- **WHAT YOU ARE ASKED TO DO**: Copy the lines of the entries exactly, from the opening one to the one holding "Given: Open WeChat from the Windows taskbar", and leave out everything after.

- - -

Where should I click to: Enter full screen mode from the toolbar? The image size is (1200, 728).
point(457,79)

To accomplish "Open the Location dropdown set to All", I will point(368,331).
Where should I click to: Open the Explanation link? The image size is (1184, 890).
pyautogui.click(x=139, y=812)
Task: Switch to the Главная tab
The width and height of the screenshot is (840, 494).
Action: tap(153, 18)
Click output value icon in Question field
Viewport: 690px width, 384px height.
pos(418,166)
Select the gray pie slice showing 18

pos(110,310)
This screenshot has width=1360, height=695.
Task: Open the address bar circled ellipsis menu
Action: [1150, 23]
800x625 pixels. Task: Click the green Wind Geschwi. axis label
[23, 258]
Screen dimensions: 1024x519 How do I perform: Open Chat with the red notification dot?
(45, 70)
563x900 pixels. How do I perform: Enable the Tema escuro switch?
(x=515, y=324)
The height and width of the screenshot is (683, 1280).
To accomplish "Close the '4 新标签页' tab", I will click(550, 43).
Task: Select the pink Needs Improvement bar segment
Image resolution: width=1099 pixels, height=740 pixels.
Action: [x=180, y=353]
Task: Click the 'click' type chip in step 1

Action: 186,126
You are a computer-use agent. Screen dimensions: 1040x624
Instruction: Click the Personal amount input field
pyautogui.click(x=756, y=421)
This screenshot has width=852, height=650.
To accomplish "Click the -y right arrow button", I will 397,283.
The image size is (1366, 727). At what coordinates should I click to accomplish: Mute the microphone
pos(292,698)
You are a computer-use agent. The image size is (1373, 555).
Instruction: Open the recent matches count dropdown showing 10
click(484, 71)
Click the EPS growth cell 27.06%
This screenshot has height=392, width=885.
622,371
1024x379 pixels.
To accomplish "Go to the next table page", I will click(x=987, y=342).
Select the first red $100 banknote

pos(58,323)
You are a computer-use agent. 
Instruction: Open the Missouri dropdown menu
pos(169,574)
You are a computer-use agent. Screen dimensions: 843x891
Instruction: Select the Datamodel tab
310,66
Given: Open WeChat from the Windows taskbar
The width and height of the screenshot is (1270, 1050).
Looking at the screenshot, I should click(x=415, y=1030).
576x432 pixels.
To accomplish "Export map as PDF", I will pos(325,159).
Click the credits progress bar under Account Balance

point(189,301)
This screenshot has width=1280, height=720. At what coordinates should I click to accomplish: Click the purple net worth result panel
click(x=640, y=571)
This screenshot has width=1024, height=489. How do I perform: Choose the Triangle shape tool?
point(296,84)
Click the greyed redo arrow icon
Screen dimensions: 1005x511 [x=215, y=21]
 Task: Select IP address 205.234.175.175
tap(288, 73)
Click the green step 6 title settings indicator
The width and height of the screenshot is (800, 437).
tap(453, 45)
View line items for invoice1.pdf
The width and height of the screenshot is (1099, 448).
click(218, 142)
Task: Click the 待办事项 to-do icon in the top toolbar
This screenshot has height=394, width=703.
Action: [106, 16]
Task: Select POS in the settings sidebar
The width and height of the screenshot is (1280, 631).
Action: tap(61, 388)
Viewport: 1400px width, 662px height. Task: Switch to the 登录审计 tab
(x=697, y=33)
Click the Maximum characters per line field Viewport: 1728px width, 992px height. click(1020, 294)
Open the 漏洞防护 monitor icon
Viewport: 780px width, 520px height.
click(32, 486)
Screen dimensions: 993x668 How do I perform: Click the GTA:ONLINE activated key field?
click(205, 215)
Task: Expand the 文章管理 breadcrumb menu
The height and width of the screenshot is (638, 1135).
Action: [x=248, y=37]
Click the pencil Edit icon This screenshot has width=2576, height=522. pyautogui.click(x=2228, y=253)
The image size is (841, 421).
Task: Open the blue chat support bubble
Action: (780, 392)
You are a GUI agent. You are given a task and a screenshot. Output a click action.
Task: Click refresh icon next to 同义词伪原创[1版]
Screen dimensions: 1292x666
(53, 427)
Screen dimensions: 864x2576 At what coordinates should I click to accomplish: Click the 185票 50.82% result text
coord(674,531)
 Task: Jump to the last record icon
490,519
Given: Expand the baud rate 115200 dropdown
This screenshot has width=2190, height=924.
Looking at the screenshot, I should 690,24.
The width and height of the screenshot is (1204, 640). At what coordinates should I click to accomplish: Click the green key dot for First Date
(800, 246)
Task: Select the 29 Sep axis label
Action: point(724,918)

- - -

- **REPLY TO THE TASK**:
Where should I click to: Enter full screen mode from the toolbar? The image size is (1200, 728).
point(457,79)

To accomplish "Open the Location dropdown set to All", I will point(368,331).
Where should I click to: Open the Explanation link? The image size is (1184, 890).
pyautogui.click(x=139, y=812)
Task: Switch to the Главная tab
The width and height of the screenshot is (840, 494).
Action: tap(153, 18)
Click output value icon in Question field
Viewport: 690px width, 384px height.
pos(418,166)
Select the gray pie slice showing 18

pos(110,310)
This screenshot has width=1360, height=695.
Task: Open the address bar circled ellipsis menu
Action: [1150, 23]
800x625 pixels. Task: Click the green Wind Geschwi. axis label
[23, 258]
Screen dimensions: 1024x519 How do I perform: Open Chat with the red notification dot?
(45, 70)
563x900 pixels. How do I perform: Enable the Tema escuro switch?
(x=515, y=324)
The height and width of the screenshot is (683, 1280).
To accomplish "Close the '4 新标签页' tab", I will click(550, 43).
Task: Select the pink Needs Improvement bar segment
Image resolution: width=1099 pixels, height=740 pixels.
Action: [x=180, y=353]
Task: Click the 'click' type chip in step 1

Action: 186,126
You are a computer-use agent. Screen dimensions: 1040x624
Instruction: Click the Personal amount input field
pyautogui.click(x=756, y=421)
This screenshot has width=852, height=650.
To accomplish "Click the -y right arrow button", I will 397,283.
The image size is (1366, 727). At what coordinates should I click to accomplish: Mute the microphone
pos(292,698)
You are a computer-use agent. The image size is (1373, 555).
Instruction: Open the recent matches count dropdown showing 10
click(484, 71)
Click the EPS growth cell 27.06%
This screenshot has height=392, width=885.
622,371
1024x379 pixels.
To accomplish "Go to the next table page", I will click(x=987, y=342).
Select the first red $100 banknote

pos(58,323)
You are a computer-use agent. 
Instruction: Open the Missouri dropdown menu
pos(169,574)
You are a computer-use agent. Screen dimensions: 843x891
Instruction: Select the Datamodel tab
310,66
Given: Open WeChat from the Windows taskbar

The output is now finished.